While it may be tempting to undercut your budget by using multilingual employees, machine translation services (such as, Google Translate), or bi-lingual friends and family, it is unlikely they will be able to offer an accurate translation which is culturally applicable, grammatically correct and tailored to a specific audience.

Choose a reputable translation company who can show you examples of their previous translations, are experts in the language or languages you require, and also understand the cultural nuances linked to the language.

This will give you a specialised translation that ticks all the boxes for a professional translation of your marketing campaigns.

 

2. Do Consider Localization and Translation

Translation adapts the language for a new audience, but does not always consider cultural difference. For example, if you have a website that sells seasonal gifts in the UK and are planning to sell to an Arabic market, a simple translation of your website would not account for differences such as, religious festivals (Christmas or Ramadan), regional dialects (there are up to 30 strands of the Arabic language) or location-based particulars (price, weights, measures, colour, and so on).

Localization will give you a culturally relevant adaption for marketing campaigns that considers factors such as, cultural preference, target audience, language, dialect and more.

 

3. Do Consider Brand Voice, Tagline and Logo

Even many multinational companies have fallen foul on this point.

Don’t assume that because your brand is easily recognized, and works in its original country, that this will automatically ‘translate’ well in foreign markets.

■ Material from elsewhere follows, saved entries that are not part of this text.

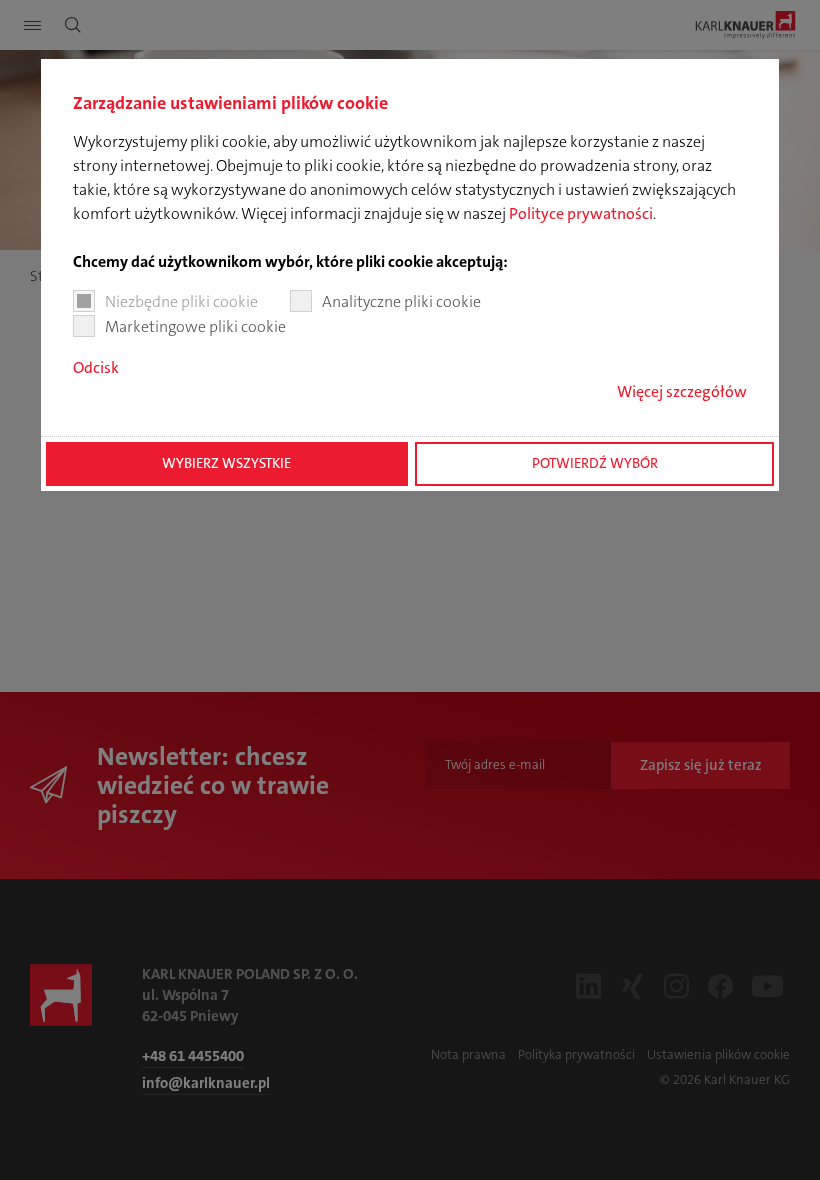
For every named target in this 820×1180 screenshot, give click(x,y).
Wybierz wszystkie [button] (226, 463)
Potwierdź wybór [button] (595, 463)
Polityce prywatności (581, 213)
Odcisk (96, 367)
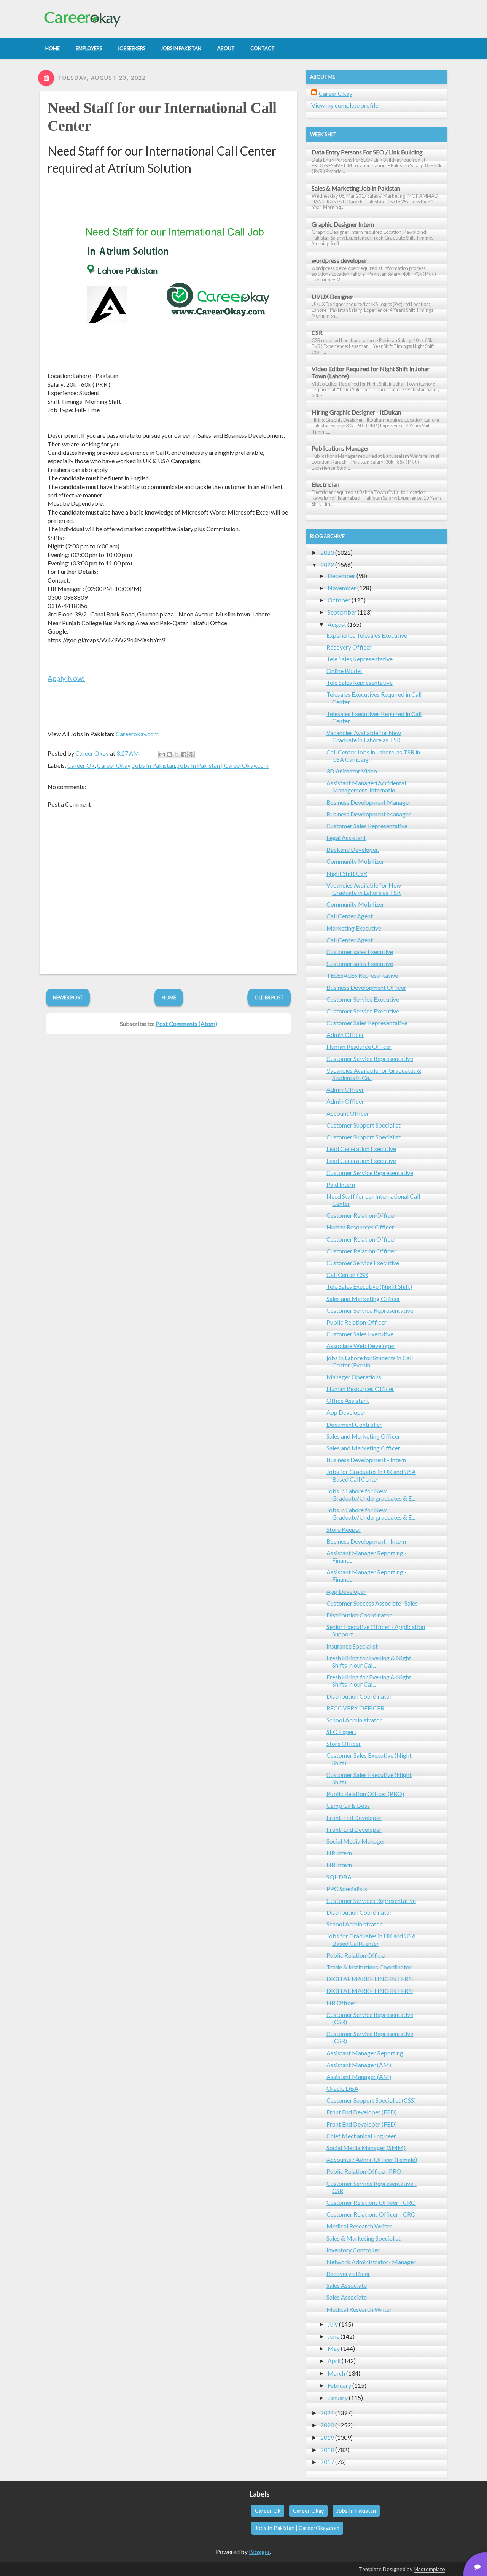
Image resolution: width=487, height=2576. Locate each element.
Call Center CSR (347, 1274)
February (339, 2385)
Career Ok (81, 765)
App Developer (346, 1412)
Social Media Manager (355, 1841)
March (336, 2373)
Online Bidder (344, 670)
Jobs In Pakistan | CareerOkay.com (223, 765)
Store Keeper (343, 1529)
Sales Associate (346, 2285)
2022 (327, 564)
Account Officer (347, 1113)
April (334, 2360)
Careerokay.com (137, 733)
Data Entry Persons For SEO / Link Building (367, 152)
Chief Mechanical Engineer (361, 2135)
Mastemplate (429, 2569)
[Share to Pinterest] (191, 754)
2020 (327, 2424)
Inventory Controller (353, 2250)
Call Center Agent (349, 916)
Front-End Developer (354, 1817)
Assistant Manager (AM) (358, 2064)
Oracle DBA (342, 2088)
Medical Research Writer (359, 2226)
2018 (327, 2449)
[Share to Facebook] (184, 754)
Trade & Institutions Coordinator (369, 1967)
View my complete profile (344, 105)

Design factors such as, logo colours, taglines and brand tone don’t always work well in cultures with diverse values so using a language service specialist that can advise you on culturally acceptable issues is vital.

Localization should give a consistent voice to your brand so that it is recognized, but at the same time, is suitable for a variety of audiences around the globe.

Creating a style guide for your language service provider will ensure consistency, help your translation provider understand your brand voice, and give improved quality to translations.

 

4. Don’t Ignore Cultural Diversity

Language is intimately linked to culture; our sense of humour, colloquial terminology, lifestyles, and perspectives are all influenced by our cultural upbringing and language.

Ignoring cultural diversity in your multilingual marketing campaigns will make them less successful, inappropriate for your audience, and may even cause offence.

Localization, through a professional translation service provider who has expert knowledge of the cultural context for your audience, should give you an insider’s view on points such as, ‘pop culture’, metaphors, slang, humour, appropriate image use, and how to appeal to your audience.

5. Don’t Ignore Regional Dialect

Like culture, language is variable depending upon region.

Regional dialects, especially for languages such as, Arabic, which can span thousands of miles and multiple countries, can vary enormously from one country to another, so success of your marketing campaigns will depend upon connecting with your audience in their language and on their terms.

Using localization to adapt language and dialect based upon region will give a greater chance of success.